On the other side of the zoom, Jen sighs. Looks away from the camera. She breathes out as she measures her words. “I tell her - ‘it’s up to you love. If you don’t want to go, don’t go. But this has to be your choice for your future’”.
Who of your haven’t done this? Measured carefully ‘supporting her whilst not alienating her further’? Go on - count the times you’ve done this.
Sitting here, I can hear myself with Jen, getting angry and I’m blurting “Yes! OH MY GOD fucking HELL Jen?!?!! THESE MEN” and I’m raging and my brain is ranging - I think of the Friday night DM I read in my battered old car in a dark Tesco forecourt. “I have my very own Jay who left me in £50K of debt”.
A woman whose ex coerced her into debt so high that, years on, she is still rebuilding her credit rating. Who left her homeless and penniless.
I thought of an old colleague whose ex forced her to not work when their babies came. When she was brave enough to take her and her kids away from a man who pretended they were broke but was buying drugs and prostitutes, who was tracking her phone and threatened to kill her. Who sponged their assets and left her penniless.
And again. I feel lucky that I escaped. That I got my degree and my masters despite him.
I see women who I love, who think that they are weak because they aren’t perfect. Who don’t know that they have been abused. That this behaviour is illegal. I see their faces and hear their tears, see their downcast eyes and hear them downplay their brilliance because a man needed to destroy her to make himself feel like A Big Man.
Society creates these dynamics of abuse, where men are deemed more naturally in control and we, as women, are so fucking used to ceding to men. We are told that we should give up and give over to these men. And that when we complain, when we speak up and out, we have to prove, over and over.
Coercive control has been illegal since 2015, but society has taught men and women to allow men to possess, control and dominate women for millennia. We still think of women as hysterical, dramatic, shrill and insane when they say “I don’t think this is right".

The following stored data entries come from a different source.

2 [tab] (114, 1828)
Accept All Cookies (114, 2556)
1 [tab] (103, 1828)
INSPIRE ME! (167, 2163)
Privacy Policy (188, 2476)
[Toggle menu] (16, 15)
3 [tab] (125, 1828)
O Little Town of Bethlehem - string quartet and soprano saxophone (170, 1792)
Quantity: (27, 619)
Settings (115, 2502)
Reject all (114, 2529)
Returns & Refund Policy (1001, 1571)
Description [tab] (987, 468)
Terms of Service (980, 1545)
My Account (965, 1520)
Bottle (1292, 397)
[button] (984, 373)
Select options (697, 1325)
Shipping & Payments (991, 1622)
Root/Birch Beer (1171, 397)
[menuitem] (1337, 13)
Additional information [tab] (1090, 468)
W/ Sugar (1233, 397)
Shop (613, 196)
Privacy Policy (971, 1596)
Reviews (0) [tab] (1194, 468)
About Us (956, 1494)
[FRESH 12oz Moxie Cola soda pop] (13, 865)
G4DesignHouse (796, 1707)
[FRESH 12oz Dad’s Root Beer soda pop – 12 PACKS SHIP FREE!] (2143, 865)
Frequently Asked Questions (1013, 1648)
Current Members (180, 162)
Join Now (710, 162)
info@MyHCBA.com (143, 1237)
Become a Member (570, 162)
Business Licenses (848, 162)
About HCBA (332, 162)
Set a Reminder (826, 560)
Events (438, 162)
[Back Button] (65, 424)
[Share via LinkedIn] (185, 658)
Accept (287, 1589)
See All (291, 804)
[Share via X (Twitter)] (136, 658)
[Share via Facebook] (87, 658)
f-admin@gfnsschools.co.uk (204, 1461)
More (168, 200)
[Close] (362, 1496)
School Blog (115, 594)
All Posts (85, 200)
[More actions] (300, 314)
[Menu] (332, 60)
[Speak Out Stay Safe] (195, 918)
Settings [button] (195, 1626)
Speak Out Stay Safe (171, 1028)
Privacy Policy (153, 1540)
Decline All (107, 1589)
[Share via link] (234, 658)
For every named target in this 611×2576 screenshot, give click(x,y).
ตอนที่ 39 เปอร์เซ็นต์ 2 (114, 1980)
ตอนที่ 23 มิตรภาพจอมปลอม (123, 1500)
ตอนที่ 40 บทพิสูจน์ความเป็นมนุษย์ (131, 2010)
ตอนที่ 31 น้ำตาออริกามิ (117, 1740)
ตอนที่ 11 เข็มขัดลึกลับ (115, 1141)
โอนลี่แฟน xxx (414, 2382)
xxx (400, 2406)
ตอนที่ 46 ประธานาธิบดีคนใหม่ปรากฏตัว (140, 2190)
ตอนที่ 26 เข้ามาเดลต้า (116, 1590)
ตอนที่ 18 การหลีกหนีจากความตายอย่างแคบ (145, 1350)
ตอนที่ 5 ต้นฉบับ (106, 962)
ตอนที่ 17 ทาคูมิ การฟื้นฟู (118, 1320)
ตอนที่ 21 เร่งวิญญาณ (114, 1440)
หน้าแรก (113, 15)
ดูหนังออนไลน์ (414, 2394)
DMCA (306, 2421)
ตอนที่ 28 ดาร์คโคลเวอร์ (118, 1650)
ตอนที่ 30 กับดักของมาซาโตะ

There are still people in my life who don’t want to see that I was abused. There’s a pause, a space where there’s still a sense that I’m making a fuss, that I should really have got over it by now.
How do you get over someone who tried to erase your sense of self by just ‘getting on with it’? This is part of the cycle of diminishing the power of the abuser and victim-blaming the survivor. She is not ‘weak’ - she is just not superfuckinghuman. She is having a normal reaction to someone consistently battering away at her grounding, her gut, her intuition and relationships. That she still loves and works and feeds her children and pays the bills IS her being a superwoman. We need to recontextualize how society talks about power and money in relationships and how we respond to women (it is mostly women) who discuss their experiences of abuse.
To manage my scramble and sorrow, I press play on a warm-up video. Pulled on my too-light boxing gloves and moved through the first routine, cross punches and elbow strikes. And as I cross-punched I thought of Jay. Of “Oh, Annabelle, come on you know I love you” and I thought of his dad and his mom, how his dad was so fucking fed up of me being in his house and him mom teaching me the one exact way to wipe down the kitchen counters after the end of the day (rubber gloves, scalding hot water, soda crystals on a clean cotton cloth). Her skivvy, her willing servant.
And they came, the tears. Twenty years of tears. Hot, ugly, snotty, body curling tears. I emailed my clients, pulled on my pyjamas and found ‘Jane Eyre’. I promised myself to honour the girl who knew Jane’s power lay not in ceding to Mrs Reed or Brocklehurst or Rochester, but to trusting her innate sense of justice and rage:
“Something of vengeance I had tasted for the first time; as aromatic wine it seemed, on swallowing, warm and racy: its after-flavour, metallic and corroding, gave me a sensation as if I had been poisoned”.
Jane is forever changed by naming Mrs Reed’s abuse. She begins her long journey to freedom. For me, kickboxing is where it comes out. I allow myself the rage of my injustice. And I hope I help some of you to see and feel yours, too.
I see you. You are a fucking warrior. I am here for you.